Summary

Microsoft’s official .NET microservices guide chapter on inter-service communication. Core argument: microservices must communicate asynchronously to maintain autonomy and resilience — synchronous HTTP chains create tight coupling and cascade failures. Covers communication type axes (sync/async, single/multiple receivers) and recommends event-driven messaging for internal microservice integration.
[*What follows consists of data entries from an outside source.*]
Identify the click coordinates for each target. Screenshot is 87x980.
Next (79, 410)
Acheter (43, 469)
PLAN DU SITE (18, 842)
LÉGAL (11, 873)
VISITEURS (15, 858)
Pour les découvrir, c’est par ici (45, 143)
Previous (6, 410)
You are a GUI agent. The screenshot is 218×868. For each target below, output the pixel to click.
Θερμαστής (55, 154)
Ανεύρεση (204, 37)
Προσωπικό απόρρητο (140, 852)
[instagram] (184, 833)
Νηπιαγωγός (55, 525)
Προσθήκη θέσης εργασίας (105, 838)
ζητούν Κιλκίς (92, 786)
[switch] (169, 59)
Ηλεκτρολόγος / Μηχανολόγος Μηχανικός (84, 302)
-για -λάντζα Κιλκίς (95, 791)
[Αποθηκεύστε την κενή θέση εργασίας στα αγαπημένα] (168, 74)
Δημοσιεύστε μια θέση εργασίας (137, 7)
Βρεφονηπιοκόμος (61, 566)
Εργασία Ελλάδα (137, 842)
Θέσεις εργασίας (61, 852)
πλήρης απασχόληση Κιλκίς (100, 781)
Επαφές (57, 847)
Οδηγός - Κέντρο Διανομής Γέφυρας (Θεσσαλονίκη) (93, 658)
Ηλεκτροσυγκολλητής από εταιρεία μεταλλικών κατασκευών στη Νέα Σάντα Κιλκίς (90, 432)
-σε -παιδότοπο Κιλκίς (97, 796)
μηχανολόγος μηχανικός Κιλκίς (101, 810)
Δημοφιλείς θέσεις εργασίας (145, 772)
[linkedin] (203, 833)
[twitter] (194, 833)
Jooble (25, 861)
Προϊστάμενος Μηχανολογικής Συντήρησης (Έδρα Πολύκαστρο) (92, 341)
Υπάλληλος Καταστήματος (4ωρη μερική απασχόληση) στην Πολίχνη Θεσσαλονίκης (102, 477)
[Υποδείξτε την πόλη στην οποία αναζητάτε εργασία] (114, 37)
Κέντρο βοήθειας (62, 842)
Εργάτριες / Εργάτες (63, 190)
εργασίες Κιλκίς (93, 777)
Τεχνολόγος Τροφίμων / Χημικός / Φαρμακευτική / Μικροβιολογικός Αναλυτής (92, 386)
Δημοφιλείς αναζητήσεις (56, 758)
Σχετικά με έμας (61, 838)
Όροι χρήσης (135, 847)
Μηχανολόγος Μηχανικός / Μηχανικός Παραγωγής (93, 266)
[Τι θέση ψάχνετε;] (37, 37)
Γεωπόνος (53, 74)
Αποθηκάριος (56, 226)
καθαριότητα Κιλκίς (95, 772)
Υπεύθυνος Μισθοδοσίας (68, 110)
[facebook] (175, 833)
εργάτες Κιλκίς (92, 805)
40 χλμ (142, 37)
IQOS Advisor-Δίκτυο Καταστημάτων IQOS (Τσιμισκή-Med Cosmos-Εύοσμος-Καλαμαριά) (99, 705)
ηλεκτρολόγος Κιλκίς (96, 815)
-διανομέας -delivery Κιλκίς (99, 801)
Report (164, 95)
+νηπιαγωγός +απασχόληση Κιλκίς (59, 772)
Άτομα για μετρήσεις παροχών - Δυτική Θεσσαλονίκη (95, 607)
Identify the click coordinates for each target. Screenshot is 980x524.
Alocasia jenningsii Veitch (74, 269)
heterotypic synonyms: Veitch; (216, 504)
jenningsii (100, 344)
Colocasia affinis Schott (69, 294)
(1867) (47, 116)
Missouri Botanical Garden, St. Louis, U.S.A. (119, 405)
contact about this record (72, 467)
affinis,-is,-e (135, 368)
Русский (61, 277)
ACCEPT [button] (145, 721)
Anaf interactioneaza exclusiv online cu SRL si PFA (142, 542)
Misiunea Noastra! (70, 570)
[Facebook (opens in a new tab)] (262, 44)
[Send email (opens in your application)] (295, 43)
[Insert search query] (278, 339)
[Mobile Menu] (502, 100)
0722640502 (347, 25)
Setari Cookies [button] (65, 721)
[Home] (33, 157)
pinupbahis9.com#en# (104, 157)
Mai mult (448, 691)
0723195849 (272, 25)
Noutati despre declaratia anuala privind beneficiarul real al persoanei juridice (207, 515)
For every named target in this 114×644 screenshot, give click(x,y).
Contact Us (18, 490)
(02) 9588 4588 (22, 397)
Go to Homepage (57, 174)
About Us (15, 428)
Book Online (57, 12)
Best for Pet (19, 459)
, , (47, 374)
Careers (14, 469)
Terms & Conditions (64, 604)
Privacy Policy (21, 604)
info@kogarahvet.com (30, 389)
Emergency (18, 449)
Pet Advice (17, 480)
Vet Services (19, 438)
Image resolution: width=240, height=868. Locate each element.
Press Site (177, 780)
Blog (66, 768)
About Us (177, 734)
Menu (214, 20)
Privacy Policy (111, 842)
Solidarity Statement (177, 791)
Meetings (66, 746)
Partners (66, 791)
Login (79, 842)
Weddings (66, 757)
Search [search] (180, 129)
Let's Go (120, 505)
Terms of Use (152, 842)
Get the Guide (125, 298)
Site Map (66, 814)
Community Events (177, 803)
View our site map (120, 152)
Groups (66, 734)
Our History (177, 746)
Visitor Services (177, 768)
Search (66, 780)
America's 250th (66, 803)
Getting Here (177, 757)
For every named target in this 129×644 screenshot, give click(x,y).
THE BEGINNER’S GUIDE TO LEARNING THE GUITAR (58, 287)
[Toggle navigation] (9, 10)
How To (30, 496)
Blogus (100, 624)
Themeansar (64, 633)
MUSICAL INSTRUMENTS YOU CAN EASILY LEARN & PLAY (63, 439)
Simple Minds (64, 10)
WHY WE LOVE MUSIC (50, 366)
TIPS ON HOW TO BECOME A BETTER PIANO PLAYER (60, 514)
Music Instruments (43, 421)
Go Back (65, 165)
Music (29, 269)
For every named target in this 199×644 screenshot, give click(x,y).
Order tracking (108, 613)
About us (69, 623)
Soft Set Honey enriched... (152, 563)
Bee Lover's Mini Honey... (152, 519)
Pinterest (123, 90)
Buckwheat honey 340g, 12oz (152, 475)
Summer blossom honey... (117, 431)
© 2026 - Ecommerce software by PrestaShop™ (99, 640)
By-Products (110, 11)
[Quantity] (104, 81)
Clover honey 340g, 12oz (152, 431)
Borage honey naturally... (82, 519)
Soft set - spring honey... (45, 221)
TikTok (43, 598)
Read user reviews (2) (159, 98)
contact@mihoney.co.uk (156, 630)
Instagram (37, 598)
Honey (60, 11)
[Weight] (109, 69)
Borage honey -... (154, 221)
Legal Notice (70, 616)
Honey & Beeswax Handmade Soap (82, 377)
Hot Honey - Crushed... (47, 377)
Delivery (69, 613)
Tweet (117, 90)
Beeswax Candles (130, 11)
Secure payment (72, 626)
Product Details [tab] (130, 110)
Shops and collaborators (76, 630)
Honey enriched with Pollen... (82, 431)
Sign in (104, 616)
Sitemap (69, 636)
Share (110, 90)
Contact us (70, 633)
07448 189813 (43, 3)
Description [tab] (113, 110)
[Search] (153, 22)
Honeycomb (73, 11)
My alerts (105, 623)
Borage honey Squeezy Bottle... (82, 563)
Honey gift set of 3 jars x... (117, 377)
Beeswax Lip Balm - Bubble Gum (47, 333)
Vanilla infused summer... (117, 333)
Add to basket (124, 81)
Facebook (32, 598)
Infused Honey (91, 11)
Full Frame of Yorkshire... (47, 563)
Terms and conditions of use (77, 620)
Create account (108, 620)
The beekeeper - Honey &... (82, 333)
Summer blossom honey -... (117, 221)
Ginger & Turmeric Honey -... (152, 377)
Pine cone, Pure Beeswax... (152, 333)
微軟 .NET 微服務架構指南中關於服務間通訊的章節。核心論點:微服務必須非同步通訊以維持自主性和韌性,同步 HTTP 鏈造成緊耦合和連鎖故障。涵蓋通訊類型的兩個維度(同步/非同步、單接收/多接收),並建議採用事件驅動訊息傳遞進行內部微服務整合。

Key Points

  • “Smart endpoints and dumb pipes” — microservices own their own logic, pipes just route messages
  • Communication axes: sync vs async × single-receiver vs multiple-receivers
  • Synchronous HTTP chains are an anti-pattern: entire chain fails if one service is slow/down
  • Asynchronous integration (events, queues) maintains microservice autonomy
  • Data ownership: don’t query another service synchronously for data — replicate/propagate the attributes you need with eventual consistency
  • Integration events + event bus are the recommended pattern for propagating state changes

Insights

The hardest part of microservices isn’t the technology — it’s unlearning the assumption that you can call methods synchronously. The document’s recommendation to “replicate some data across services” surprises engineers coming from monoliths (DRY principle), but it’s the correct tradeoff: a bit of data duplication buys you service independence and resilience, which at scale is worth far more than normalized data.

Connections

Raw Excerpt

If possible, never depend on synchronous communication (request/response) between multiple microservices, not even for queries. The goal of each microservice is to be autonomous and available to the client consumer, even if the other services that are part of the end-to-end application are down or unhealthy.